I just finished fitting firewire to my computer so that I can now record Hi 8 or digital 8 tapes to the hard drive with a better screen resolution.

I have also found several video hosting services so that people on the net can watch them at the moment I dont have any yet on line.

I enjoy camcording trainshows, I simply sweep thru the layouts onto the camcorder and then go over them in the quiet of my home slowly.

I use a Sony DCR TRV 460. I have a walmart tripod now to hold it steady, this is quite important. Part of the camera has night shots in IR availible and memory stick of about 1.5 hours on a 512 meg of capacity. I can run one hour digital tape or stream it hot to a computer.

Battery is good for over 8 hours on a charge and am planning a small flood light for both day and night use. It was not cheap at all. I think half of this years hobby budget went into the camera and the accessories.

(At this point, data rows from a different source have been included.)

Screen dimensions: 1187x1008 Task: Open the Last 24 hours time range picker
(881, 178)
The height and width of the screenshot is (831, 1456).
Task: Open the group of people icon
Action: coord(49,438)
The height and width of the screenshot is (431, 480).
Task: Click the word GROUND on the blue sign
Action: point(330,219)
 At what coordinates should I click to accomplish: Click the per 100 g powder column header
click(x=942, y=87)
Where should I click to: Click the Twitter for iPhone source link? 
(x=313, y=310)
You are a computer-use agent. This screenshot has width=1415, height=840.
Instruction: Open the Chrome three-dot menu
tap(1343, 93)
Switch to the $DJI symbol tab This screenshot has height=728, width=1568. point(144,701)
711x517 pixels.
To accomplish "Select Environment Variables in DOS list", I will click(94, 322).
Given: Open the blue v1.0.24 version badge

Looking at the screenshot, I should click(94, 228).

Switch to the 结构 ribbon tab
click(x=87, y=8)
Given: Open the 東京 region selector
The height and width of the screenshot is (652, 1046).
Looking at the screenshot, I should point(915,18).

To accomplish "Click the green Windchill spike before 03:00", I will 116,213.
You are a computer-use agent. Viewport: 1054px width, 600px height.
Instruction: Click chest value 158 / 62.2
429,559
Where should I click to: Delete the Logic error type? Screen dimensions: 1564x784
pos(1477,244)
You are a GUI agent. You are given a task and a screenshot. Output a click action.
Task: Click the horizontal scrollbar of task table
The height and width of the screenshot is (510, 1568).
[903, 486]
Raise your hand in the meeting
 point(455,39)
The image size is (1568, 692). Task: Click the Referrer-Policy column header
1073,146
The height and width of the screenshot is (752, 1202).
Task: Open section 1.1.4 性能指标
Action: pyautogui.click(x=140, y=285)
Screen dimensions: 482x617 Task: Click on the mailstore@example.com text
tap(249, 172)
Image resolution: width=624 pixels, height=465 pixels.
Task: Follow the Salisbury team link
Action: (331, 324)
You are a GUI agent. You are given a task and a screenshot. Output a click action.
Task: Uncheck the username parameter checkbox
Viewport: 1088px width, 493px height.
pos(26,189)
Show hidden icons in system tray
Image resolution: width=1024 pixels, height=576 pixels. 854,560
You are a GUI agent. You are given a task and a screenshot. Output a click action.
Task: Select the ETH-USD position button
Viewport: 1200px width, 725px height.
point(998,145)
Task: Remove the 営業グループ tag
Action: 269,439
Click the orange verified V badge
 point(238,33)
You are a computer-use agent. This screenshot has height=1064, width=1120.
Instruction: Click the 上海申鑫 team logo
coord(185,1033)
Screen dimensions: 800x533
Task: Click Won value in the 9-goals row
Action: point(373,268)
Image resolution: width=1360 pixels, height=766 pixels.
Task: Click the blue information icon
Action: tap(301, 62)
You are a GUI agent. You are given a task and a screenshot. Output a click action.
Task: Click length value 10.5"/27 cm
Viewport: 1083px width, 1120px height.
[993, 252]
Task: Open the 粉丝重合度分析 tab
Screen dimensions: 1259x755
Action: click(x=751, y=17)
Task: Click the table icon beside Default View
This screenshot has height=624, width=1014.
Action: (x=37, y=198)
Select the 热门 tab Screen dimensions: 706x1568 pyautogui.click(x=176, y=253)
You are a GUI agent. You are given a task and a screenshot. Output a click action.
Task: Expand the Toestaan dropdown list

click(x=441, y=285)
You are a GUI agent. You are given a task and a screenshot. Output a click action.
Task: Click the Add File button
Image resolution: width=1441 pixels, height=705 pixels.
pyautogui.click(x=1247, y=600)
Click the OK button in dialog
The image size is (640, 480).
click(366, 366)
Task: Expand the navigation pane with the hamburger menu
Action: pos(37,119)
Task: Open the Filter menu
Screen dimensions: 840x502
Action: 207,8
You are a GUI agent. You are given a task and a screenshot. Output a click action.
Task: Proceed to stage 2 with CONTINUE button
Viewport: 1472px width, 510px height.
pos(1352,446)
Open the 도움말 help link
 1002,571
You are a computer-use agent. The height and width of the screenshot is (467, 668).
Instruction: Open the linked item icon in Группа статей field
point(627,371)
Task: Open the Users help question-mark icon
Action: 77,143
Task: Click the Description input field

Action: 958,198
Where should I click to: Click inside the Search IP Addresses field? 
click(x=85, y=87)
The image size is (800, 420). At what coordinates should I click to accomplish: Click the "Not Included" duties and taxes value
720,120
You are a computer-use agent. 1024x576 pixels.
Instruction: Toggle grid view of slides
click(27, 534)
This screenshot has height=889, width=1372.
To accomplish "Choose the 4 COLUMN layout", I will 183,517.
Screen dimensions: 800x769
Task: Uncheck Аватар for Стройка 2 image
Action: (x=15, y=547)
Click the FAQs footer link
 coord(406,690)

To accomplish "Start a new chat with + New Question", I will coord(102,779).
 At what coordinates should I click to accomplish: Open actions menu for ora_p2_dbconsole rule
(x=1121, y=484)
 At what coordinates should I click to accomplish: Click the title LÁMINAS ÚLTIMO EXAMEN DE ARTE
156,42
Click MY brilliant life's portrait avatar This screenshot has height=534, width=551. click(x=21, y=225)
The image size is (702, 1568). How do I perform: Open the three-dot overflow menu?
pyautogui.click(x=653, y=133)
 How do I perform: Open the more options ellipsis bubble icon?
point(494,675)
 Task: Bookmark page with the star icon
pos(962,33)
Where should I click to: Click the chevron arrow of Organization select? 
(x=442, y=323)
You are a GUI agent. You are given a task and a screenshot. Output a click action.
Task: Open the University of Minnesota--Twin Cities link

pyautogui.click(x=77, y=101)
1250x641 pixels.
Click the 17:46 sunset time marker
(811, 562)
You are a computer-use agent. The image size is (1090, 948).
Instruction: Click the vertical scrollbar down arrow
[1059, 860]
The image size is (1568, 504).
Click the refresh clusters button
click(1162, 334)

Being free from the photo developers and able to do everything with Roxio 7 software on the home computer really is liberty from excessive fees that we used to pay in the old film days. The roxio is capable of "Lifting" one frame as a image or capturing either digital or tape images.

My next improvement will be a 200 gig external drive that will do nothing but store videos and I can easily carry it from computer to computer.

I use a PNY 1 GB memory stick "Attache" to carry videos (I hold close to 3 hours worth on it) and can communicate with Apple Computers using quicktime and also on windows machines running Windows Media Viewer. This is useful when you videotape a friends layout and dump the videos in the stick to take home or... free up the on-board memory sticks on the camcorder. I am slowly adding memory several times a year.

The entire expenditure is over a thousand dollars retail however thanks to Ebay and other local sales I was able to assemble everything to this level for about 600-

There are bigger and better cameras out there that take much better pictures. Call me a photo bug but I think the future is bright.